◆ Data records:

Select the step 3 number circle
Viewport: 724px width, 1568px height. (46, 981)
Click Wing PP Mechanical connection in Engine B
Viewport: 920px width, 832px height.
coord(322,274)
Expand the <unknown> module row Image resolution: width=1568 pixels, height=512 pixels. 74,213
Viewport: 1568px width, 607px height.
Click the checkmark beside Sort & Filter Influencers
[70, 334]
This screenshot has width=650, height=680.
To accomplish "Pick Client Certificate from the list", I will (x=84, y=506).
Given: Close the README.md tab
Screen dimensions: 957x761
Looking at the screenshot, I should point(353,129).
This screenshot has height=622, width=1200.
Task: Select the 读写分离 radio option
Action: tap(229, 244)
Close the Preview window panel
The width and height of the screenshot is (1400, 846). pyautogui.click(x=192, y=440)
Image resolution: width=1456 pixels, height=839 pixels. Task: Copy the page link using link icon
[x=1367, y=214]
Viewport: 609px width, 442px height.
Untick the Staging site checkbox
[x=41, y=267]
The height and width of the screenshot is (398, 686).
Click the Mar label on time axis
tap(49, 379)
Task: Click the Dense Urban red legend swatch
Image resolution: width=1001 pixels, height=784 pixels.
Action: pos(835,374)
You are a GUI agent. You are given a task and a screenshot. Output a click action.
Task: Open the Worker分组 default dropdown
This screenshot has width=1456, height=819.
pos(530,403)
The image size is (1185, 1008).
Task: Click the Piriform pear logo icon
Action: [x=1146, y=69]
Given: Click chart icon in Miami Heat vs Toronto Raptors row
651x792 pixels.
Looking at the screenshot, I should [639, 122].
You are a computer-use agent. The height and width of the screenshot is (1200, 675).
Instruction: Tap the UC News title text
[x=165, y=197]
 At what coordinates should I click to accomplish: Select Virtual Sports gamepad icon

◆ Exercise description:
Reproduce the lines of the listing above word for word, starting at the line that contains "Given: Close the README.md tab" and ending at the line that contains "[x=1367, y=214]", including both of those lines.

◆ Task result:
Given: Close the README.md tab
Screen dimensions: 957x761
Looking at the screenshot, I should point(353,129).
This screenshot has height=622, width=1200.
Task: Select the 读写分离 radio option
Action: tap(229, 244)
Close the Preview window panel
The width and height of the screenshot is (1400, 846). pyautogui.click(x=192, y=440)
Image resolution: width=1456 pixels, height=839 pixels. Task: Copy the page link using link icon
[x=1367, y=214]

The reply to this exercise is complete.